In the basement, I slide two Miller Lite cans from the fridge into the pockets of my pajama shorts. My mom is mostly asleep on the couch. Hands on my pockets, I waddle past the living room.
“Goodnight Mom, love you,” I say in the automatic way I greet customers at Perkins.
“Goodnight honey. God bless you. I love you.” She says like she says every night.
I pull out my plastic handle of Vlad, shake the last drops into the first open beer. Bunny’s text reads: Cops came, didn’t see him. At some randos apartment now.
Outside, metal clinks, a tailgate drops. Through my bedroom’s cobwebbed screen I see Barry. He bends with his knees and lifts with his legs. First the microwave, then the toaster oven.
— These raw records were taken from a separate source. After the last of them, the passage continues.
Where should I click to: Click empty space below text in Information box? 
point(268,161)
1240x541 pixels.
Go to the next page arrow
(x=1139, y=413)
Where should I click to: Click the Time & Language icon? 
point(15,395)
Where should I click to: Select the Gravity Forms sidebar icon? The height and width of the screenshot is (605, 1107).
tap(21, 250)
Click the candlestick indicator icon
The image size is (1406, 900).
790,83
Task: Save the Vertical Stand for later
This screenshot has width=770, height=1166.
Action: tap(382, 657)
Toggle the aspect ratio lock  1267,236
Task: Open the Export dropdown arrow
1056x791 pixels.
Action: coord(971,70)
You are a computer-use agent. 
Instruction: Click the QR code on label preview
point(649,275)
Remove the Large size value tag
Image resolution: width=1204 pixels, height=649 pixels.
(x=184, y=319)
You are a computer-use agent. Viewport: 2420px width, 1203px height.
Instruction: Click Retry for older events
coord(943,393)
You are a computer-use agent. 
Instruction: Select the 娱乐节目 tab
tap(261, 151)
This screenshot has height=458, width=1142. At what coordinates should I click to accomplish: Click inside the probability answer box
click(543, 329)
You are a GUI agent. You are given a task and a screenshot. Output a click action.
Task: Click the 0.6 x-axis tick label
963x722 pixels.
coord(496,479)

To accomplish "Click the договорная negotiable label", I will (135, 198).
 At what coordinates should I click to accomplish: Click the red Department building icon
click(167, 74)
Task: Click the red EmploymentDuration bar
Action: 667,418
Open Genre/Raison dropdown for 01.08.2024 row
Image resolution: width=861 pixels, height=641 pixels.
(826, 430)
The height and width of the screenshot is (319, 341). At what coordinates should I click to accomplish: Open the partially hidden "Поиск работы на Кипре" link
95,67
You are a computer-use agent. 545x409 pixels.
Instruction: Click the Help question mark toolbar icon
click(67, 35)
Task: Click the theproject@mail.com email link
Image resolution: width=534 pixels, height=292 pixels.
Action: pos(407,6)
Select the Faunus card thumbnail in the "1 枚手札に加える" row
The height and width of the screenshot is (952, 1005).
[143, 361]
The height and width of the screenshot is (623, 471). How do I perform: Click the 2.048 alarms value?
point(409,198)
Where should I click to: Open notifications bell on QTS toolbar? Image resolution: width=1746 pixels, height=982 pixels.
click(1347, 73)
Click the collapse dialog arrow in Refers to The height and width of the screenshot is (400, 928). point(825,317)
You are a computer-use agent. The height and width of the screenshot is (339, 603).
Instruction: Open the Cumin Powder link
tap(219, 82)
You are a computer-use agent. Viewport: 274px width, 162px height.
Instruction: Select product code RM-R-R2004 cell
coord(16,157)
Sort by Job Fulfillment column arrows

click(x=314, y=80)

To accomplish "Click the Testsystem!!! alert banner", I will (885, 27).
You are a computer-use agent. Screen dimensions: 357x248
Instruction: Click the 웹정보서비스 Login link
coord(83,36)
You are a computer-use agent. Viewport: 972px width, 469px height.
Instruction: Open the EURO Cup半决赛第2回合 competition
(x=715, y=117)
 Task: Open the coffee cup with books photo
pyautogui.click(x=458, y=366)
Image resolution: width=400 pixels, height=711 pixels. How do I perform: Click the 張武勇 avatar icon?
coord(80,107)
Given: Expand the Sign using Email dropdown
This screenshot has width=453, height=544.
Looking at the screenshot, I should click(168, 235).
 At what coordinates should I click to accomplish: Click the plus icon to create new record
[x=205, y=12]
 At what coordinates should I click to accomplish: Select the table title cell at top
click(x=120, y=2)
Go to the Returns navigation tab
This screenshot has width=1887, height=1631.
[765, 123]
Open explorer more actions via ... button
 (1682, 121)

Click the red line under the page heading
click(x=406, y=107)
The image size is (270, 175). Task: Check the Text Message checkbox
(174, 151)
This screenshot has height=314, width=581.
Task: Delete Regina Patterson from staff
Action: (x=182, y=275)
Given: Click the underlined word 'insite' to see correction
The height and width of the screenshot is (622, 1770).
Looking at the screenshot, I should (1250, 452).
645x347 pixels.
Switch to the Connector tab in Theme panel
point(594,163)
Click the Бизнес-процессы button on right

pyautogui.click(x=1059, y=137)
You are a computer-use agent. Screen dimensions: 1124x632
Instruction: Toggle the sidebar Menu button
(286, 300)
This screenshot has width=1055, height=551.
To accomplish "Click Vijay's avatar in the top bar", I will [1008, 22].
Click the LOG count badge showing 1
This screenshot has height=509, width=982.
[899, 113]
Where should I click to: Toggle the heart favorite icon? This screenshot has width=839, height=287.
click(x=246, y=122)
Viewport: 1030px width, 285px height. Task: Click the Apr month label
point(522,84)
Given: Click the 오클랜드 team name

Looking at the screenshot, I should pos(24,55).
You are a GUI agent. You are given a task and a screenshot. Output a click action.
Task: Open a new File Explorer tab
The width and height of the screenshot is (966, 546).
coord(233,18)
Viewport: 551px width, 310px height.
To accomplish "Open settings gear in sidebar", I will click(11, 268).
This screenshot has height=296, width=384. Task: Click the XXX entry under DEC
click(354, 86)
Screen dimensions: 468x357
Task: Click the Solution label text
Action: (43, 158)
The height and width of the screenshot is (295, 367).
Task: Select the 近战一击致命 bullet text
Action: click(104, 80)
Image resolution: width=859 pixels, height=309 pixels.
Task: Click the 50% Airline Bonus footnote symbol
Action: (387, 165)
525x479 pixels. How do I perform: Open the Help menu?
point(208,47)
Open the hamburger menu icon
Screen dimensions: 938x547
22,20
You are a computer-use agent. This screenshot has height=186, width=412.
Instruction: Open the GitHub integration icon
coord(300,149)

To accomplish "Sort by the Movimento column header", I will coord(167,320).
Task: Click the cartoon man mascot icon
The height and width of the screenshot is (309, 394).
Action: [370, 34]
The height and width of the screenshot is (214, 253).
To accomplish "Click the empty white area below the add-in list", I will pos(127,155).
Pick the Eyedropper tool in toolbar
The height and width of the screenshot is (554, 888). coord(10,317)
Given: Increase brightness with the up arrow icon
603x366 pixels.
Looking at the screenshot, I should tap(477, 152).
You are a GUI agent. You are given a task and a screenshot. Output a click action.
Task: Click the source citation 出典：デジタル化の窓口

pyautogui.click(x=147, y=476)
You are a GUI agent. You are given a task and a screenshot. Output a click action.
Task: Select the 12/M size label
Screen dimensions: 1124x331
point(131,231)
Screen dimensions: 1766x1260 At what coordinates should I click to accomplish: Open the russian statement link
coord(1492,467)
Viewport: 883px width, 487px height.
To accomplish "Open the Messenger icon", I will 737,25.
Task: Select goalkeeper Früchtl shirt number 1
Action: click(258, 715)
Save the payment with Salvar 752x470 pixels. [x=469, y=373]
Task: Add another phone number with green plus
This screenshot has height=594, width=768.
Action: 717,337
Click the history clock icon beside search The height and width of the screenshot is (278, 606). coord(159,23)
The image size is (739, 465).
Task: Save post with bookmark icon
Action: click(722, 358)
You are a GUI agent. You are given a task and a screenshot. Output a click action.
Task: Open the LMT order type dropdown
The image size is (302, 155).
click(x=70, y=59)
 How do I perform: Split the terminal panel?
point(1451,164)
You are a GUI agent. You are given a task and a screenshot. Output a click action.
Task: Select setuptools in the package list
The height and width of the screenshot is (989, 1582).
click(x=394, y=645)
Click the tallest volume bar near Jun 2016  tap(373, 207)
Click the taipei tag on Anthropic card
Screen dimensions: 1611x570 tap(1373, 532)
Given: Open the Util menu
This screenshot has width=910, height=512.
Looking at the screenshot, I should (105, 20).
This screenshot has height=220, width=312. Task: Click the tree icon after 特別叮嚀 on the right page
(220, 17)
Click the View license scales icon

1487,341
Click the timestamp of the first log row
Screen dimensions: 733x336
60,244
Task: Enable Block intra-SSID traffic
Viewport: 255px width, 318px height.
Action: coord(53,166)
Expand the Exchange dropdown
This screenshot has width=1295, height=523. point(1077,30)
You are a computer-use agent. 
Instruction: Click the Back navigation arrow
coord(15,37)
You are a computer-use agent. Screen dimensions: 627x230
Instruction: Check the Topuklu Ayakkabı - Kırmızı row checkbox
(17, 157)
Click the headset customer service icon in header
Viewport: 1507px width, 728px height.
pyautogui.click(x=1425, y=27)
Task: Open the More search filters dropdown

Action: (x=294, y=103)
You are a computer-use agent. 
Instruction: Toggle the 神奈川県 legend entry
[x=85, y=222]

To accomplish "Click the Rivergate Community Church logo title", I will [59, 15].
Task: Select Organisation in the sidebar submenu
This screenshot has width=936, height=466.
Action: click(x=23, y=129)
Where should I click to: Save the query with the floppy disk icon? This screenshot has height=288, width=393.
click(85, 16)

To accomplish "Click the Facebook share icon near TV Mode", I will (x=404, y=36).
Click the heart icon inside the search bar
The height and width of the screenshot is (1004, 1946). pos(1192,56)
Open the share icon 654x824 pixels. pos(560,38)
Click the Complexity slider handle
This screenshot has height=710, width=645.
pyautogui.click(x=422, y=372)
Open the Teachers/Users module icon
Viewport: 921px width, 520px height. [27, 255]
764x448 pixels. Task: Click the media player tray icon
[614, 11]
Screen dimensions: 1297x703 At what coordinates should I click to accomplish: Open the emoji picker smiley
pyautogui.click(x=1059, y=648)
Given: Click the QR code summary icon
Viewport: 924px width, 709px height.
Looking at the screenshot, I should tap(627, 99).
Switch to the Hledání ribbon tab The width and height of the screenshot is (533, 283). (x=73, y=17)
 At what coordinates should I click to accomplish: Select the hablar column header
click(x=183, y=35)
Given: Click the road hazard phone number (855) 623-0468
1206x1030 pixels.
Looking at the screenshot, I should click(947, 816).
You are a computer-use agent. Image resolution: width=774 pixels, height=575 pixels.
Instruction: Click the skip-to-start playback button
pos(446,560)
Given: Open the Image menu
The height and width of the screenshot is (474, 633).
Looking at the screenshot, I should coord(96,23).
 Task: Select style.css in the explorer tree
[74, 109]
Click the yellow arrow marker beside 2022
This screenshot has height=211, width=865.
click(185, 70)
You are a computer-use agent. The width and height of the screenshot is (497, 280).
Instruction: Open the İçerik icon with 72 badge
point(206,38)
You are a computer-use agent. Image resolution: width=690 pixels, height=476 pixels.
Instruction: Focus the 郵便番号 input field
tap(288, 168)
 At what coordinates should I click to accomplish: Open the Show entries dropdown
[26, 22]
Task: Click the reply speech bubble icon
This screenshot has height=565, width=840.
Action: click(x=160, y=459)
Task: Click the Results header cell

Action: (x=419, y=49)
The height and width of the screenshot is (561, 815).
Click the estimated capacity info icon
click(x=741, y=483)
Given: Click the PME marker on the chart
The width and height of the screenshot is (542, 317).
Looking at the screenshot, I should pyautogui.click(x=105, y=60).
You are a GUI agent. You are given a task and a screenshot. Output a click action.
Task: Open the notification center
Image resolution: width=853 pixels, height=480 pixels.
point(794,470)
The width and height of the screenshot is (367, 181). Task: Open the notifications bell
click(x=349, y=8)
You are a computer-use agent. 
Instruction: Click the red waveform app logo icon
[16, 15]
The blender he grabs with one hand, snags the electric mixer with the other. He slides them silently into his truck bed on a flattened cardboard box. I think of Deb’s sausage fingers fumbling with the blender buttons. Barry winds the appliance cords into neat ovals around his palm, secures them with zip ties. He doesn’t even look at the living room picture window, where he knows my mom sleeps on the couch. He creaks the tailgate shut under the bleached moon.
No one has ever loved my mom in the way she needed, not even her own self. I turn from the window before he’s gone. I walk down the hallway to check that her ribcage is still moving up and down under the sheet.